Anna folded the note neatly and handed it back to him with a slight bow. “When do we leave?”

This was a dance they were good at. They both knew their places, not to mention all the steps. It wouldn’t be the first time they started a job with lingering tension in the air, but if there was one thing they could do well, it was wipe away the personal and get down to business.

Besides, it just might be fun. Not the tragedy of the circumstances, but the thrill of catching the bad guy. “Got any plans for tonight?”

 

 

Anna was six miles shy of Beaumont, Texas, when her gritty, burning eyes forced her to take the next exit. She signaled in plenty of time before the ramp, and she heard the deep, rumbling engine of Patrick’s bike follow as she took the right indicated by the roadside signage.

In the next few days or weeks, as the danger grew and they found themselves avoiding populated areas, they’d surely see their share of dumpy motels. For now, she chose a bright, fresh-looking chain hotel and turned into the lot.

Patrick pulled to a stop next to her and had his helmet off by the time she pushed open the door. “Want me to get the room?”

The room, singular. “More than one doesn’t really make sense,” she agreed. “We’re both adults. Two beds and we’re square, right?”

“I won’t even sleep naked.” He swung off the bike and nodded to a fast food joint across the street. “Or you could get the room and I could get us a dozen cheeseburgers. I was too busy getting chased around the reception hall to eat any of that fancy wedding food.”

“Even better.” Anna grabbed her bag from the front seat, walked back and opened the trunk. “And McNamara?” When he stopped, she grinned. “I want fries with that shake.”

Patrick laughed at the corny joke. “Sweet thing, you can’t
handle
my shake.” He tossed his bag toward her.

She caught it and dropped it next to hers. “Maybe not,” she agreed, because every other response she could think of sounded like a challenge.

Not yet.

The clerk tried to engage Anna in cheerful conversation, as if it wasn’t almost two in the morning. It reminded her why she usually preferred the shitty motels. Sure, the bathrooms were questionable and sometimes you could hear the people at the other end of the complex having sex, but the clerks were universally bored and didn’t ask questions.

She requested a first-floor room, took the keys and waited for Patrick by the coffee machine. He arrived with three enormous takeout bags in one hand and a tray with four sodas in the other. “They wouldn’t believe it was for two people.”

“Would you?” She nodded down the hall and hefted the bags. “First floor, by the fire exit.”

Patrick nodded at the clerk and followed Anna toward the room, laughing as soon as they were out of earshot of the main lobby. “She’s bright-eyed and interested for two in the morning.”
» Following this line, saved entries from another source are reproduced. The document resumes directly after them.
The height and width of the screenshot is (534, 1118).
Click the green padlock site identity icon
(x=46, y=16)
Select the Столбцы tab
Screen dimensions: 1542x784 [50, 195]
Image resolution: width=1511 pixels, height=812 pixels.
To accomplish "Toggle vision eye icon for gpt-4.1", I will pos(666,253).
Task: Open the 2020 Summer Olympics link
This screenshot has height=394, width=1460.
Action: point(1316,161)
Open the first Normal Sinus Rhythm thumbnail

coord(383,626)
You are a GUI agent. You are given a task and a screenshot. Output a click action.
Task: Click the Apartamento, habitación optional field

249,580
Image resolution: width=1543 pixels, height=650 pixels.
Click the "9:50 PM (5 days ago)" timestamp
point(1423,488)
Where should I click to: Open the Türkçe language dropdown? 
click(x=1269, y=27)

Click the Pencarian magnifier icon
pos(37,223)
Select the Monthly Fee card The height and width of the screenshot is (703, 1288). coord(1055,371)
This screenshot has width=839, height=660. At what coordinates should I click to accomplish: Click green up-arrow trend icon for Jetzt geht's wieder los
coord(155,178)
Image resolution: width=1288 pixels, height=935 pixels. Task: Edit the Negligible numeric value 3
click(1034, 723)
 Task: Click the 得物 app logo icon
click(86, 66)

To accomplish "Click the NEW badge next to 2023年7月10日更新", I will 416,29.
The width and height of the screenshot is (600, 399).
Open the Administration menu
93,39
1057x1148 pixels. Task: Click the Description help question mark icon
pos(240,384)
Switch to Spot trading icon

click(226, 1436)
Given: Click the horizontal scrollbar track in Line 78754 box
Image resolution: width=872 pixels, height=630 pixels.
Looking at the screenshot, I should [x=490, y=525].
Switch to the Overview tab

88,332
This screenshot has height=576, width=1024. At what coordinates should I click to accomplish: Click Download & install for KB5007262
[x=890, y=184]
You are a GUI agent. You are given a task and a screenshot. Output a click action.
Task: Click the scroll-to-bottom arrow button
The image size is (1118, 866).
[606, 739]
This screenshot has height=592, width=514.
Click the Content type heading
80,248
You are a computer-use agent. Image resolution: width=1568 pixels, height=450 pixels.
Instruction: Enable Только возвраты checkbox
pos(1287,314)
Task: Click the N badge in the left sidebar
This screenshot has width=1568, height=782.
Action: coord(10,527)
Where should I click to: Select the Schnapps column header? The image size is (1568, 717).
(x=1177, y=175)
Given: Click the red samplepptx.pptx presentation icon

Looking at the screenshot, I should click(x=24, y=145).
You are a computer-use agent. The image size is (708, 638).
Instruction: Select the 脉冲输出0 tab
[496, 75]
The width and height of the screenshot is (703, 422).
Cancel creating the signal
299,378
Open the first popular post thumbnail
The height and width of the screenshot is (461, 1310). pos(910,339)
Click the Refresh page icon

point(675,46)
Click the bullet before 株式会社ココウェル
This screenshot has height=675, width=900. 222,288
“Probably desperate to know why I wanted a double if you’re with me.”

He grinned. “I thought everyone knew that you need one bed for sex, one for sleeping.”

The idea of Patrick tearing up a hotel bed in the heat of passion was nothing less than torturous, and dwelling on it an invitation to madness. Anna clenched one hand around the leather strap of her bag and unlocked the door to their room. “You don’t sleep with many shifters, do you?”

When she opened the door, he pushed a booted toe against it and shoved it wide, holding it for her. “What makes you say that?”

She brushed past him, avoiding his gaze. “Switching beds. A shifter would want to stay in the one that smelled like sweat and sex.” As soon as the words left her mouth, she wanted to pull them back and bite her tongue until it bled.